(Beginning of Recorded information)
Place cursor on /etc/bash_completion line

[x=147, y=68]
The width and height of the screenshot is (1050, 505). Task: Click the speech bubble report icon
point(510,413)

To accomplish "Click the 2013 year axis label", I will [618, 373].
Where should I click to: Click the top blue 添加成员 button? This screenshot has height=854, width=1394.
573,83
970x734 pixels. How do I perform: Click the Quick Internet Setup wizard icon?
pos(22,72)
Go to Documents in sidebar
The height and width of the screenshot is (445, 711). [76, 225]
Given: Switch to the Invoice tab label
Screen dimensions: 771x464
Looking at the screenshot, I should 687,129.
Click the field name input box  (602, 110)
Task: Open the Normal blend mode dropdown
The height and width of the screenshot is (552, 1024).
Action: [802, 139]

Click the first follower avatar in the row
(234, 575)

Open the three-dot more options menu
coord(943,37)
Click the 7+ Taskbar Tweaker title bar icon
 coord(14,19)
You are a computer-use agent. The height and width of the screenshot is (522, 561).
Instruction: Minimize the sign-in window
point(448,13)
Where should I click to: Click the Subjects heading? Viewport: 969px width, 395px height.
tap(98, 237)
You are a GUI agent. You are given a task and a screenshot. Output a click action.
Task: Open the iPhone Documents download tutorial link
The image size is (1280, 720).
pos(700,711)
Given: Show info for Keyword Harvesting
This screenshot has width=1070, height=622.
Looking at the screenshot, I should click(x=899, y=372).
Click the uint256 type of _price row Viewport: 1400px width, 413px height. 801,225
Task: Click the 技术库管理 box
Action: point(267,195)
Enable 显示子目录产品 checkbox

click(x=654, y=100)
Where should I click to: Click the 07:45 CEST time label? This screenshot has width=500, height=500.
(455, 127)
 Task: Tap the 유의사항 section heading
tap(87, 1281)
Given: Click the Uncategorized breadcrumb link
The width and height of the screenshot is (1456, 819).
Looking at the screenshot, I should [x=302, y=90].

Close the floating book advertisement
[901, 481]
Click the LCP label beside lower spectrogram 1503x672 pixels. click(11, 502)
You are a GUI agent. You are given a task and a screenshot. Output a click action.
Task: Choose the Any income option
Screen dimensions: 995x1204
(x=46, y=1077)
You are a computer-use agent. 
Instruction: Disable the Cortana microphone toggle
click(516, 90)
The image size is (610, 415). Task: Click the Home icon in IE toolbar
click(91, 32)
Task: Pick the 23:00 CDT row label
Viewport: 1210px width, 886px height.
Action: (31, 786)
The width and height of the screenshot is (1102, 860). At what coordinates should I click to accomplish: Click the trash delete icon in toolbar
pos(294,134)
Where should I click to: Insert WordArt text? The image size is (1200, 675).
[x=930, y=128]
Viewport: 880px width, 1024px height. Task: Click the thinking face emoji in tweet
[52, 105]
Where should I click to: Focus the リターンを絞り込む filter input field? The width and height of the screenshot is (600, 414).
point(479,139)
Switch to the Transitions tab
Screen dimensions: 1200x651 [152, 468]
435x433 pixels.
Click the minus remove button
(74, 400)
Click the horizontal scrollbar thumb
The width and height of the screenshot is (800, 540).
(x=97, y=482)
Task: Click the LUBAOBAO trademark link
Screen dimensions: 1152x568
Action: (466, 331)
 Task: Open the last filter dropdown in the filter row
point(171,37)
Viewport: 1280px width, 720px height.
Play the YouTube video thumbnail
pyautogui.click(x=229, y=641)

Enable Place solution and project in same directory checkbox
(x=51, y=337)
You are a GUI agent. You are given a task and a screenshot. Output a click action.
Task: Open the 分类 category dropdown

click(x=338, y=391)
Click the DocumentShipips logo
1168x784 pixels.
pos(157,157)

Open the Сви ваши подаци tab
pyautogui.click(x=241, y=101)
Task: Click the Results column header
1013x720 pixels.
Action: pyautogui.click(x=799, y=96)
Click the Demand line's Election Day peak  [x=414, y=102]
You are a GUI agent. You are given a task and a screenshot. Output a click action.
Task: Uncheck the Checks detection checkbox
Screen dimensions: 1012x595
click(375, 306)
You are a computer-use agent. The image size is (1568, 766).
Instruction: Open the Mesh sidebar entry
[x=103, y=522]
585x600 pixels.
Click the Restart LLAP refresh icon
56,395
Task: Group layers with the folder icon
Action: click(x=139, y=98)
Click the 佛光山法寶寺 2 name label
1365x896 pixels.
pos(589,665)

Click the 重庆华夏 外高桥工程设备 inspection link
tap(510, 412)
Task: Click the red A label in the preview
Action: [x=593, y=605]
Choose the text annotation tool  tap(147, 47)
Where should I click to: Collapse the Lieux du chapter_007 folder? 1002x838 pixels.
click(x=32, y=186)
(End of Recorded information)
> [Problem requirements]:
Reproduce the full listing exactly.

> [Exercise solution]:
Place cursor on /etc/bash_completion line

[x=147, y=68]
The width and height of the screenshot is (1050, 505). Task: Click the speech bubble report icon
point(510,413)

To accomplish "Click the 2013 year axis label", I will [618, 373].
Where should I click to: Click the top blue 添加成员 button? This screenshot has height=854, width=1394.
573,83
970x734 pixels. How do I perform: Click the Quick Internet Setup wizard icon?
pos(22,72)
Go to Documents in sidebar
The height and width of the screenshot is (445, 711). [76, 225]
Given: Switch to the Invoice tab label
Screen dimensions: 771x464
Looking at the screenshot, I should 687,129.
Click the field name input box  (602, 110)
Task: Open the Normal blend mode dropdown
The height and width of the screenshot is (552, 1024).
Action: [802, 139]

Click the first follower avatar in the row
(234, 575)

Open the three-dot more options menu
coord(943,37)
Click the 7+ Taskbar Tweaker title bar icon
 coord(14,19)
You are a computer-use agent. The height and width of the screenshot is (522, 561).
Instruction: Minimize the sign-in window
point(448,13)
Where should I click to: Click the Subjects heading? Viewport: 969px width, 395px height.
tap(98, 237)
You are a GUI agent. You are given a task and a screenshot. Output a click action.
Task: Open the iPhone Documents download tutorial link
The image size is (1280, 720).
pos(700,711)
Given: Show info for Keyword Harvesting
This screenshot has width=1070, height=622.
Looking at the screenshot, I should click(x=899, y=372).
Click the uint256 type of _price row Viewport: 1400px width, 413px height. 801,225
Task: Click the 技术库管理 box
Action: point(267,195)
Enable 显示子目录产品 checkbox

click(x=654, y=100)
Where should I click to: Click the 07:45 CEST time label? This screenshot has width=500, height=500.
(455, 127)
 Task: Tap the 유의사항 section heading
tap(87, 1281)
Given: Click the Uncategorized breadcrumb link
The width and height of the screenshot is (1456, 819).
Looking at the screenshot, I should [x=302, y=90].

Close the floating book advertisement
[901, 481]
Click the LCP label beside lower spectrogram 1503x672 pixels. click(11, 502)
You are a GUI agent. You are given a task and a screenshot. Output a click action.
Task: Choose the Any income option
Screen dimensions: 995x1204
(x=46, y=1077)
You are a computer-use agent. 
Instruction: Disable the Cortana microphone toggle
click(516, 90)
The image size is (610, 415). Task: Click the Home icon in IE toolbar
click(91, 32)
Task: Pick the 23:00 CDT row label
Viewport: 1210px width, 886px height.
Action: (31, 786)
The width and height of the screenshot is (1102, 860). At what coordinates should I click to accomplish: Click the trash delete icon in toolbar
pos(294,134)
Where should I click to: Insert WordArt text? The image size is (1200, 675).
[x=930, y=128]
Viewport: 880px width, 1024px height. Task: Click the thinking face emoji in tweet
[52, 105]
Where should I click to: Focus the リターンを絞り込む filter input field? The width and height of the screenshot is (600, 414).
point(479,139)
Switch to the Transitions tab
Screen dimensions: 1200x651 [152, 468]
435x433 pixels.
Click the minus remove button
(74, 400)
Click the horizontal scrollbar thumb
The width and height of the screenshot is (800, 540).
(x=97, y=482)
Task: Click the LUBAOBAO trademark link
Screen dimensions: 1152x568
Action: (466, 331)
 Task: Open the last filter dropdown in the filter row
point(171,37)
Viewport: 1280px width, 720px height.
Play the YouTube video thumbnail
pyautogui.click(x=229, y=641)

Enable Place solution and project in same directory checkbox
(x=51, y=337)
You are a GUI agent. You are given a task and a screenshot. Output a click action.
Task: Open the 分类 category dropdown

click(x=338, y=391)
Click the DocumentShipips logo
1168x784 pixels.
pos(157,157)

Open the Сви ваши подаци tab
pyautogui.click(x=241, y=101)
Task: Click the Results column header
1013x720 pixels.
Action: pyautogui.click(x=799, y=96)
Click the Demand line's Election Day peak  [x=414, y=102]
You are a GUI agent. You are given a task and a screenshot. Output a click action.
Task: Uncheck the Checks detection checkbox
Screen dimensions: 1012x595
click(375, 306)
You are a computer-use agent. The image size is (1568, 766).
Instruction: Open the Mesh sidebar entry
[x=103, y=522]
585x600 pixels.
Click the Restart LLAP refresh icon
56,395
Task: Group layers with the folder icon
Action: click(x=139, y=98)
Click the 佛光山法寶寺 2 name label
1365x896 pixels.
pos(589,665)

Click the 重庆华夏 外高桥工程设备 inspection link
tap(510, 412)
Task: Click the red A label in the preview
Action: [x=593, y=605]
Choose the text annotation tool  tap(147, 47)
Where should I click to: Collapse the Lieux du chapter_007 folder? 1002x838 pixels.
click(x=32, y=186)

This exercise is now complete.